◆ **Document extract**:
Niels Bohr presents his quantum model of the atom.

 1914

James Franck and Gustav Hertz observe atomic excitation.

 1917

Albert Einstein introduces the idea of stimulated radiation emission.

 1919

Arthur Eddington leads a solar eclipse expedition which claims to detect gravitational deflection of light by the Sun.

 1922

Arthur Compton studies X-ray photon scattering by electrons.

 1923

Louis de Broglie suggests that electrons may have wavelike properties.

 1924

Wolfgang Pauli states the quantum exclusion principle.

 1924

Arthur Eddington develops the main-sequence mass-luminosity relationship.

 1925

John Baird transmits the first television signal.

 1928

Paul Dirac states his relativistic electron quantum wave equation.

 1928

Chandrasekhara Raman studies optical photon scattering by electrons.

 1929

Edwin Hubble demonstrates the linear redshift-distance relation and thus shows the expansion of the universe.

 1929

George Gamow proposes hydrogen fusion as the energy source for stars.

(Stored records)
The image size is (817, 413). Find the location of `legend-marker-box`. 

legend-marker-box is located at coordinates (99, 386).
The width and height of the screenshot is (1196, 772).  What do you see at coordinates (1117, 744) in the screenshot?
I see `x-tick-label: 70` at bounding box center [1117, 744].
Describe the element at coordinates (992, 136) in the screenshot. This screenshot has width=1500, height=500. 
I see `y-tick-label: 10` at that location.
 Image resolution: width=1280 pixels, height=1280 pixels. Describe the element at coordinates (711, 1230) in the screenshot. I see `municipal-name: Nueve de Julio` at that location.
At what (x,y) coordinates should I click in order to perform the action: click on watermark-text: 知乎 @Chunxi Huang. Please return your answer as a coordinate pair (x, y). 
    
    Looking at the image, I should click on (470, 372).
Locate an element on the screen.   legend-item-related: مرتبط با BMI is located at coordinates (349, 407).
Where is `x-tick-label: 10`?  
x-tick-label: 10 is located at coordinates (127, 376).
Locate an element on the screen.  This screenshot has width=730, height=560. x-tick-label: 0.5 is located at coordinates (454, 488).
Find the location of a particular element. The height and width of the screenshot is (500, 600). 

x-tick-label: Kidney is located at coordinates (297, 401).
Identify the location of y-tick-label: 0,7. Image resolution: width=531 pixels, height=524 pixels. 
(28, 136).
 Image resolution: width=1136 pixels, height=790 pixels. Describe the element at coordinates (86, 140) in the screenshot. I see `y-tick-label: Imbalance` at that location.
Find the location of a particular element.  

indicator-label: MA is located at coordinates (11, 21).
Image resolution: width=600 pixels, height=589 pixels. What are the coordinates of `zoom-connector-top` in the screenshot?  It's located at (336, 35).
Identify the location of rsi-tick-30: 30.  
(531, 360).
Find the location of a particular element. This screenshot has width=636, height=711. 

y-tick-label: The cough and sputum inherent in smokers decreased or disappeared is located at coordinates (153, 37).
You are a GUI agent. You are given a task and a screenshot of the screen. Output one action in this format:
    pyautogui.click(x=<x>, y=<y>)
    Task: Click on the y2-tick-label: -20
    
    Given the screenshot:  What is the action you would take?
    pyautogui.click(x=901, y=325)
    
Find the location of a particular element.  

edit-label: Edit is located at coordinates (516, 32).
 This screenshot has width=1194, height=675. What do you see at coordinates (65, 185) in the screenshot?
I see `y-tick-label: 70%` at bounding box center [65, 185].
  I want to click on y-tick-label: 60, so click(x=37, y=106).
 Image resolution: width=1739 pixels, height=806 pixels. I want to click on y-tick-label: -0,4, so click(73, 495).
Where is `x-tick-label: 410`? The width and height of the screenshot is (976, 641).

◆ **Exercise tasks**:
1. In the physics timeline, name each person whose entry mentions electrons.
2. Print the physics timeline from "Chandrasekhara Raman studies" up to and including "of the universe.".

◆ **Responses for each task**:
1. Arthur Compton, Louis de Broglie, Paul Dirac, Chandrasekhara Raman

2.
Chandrasekhara Raman studies optical photon scattering by electrons.

 1929

Edwin Hubble demonstrates the linear redshift-distance relation and thus shows the expansion of the universe.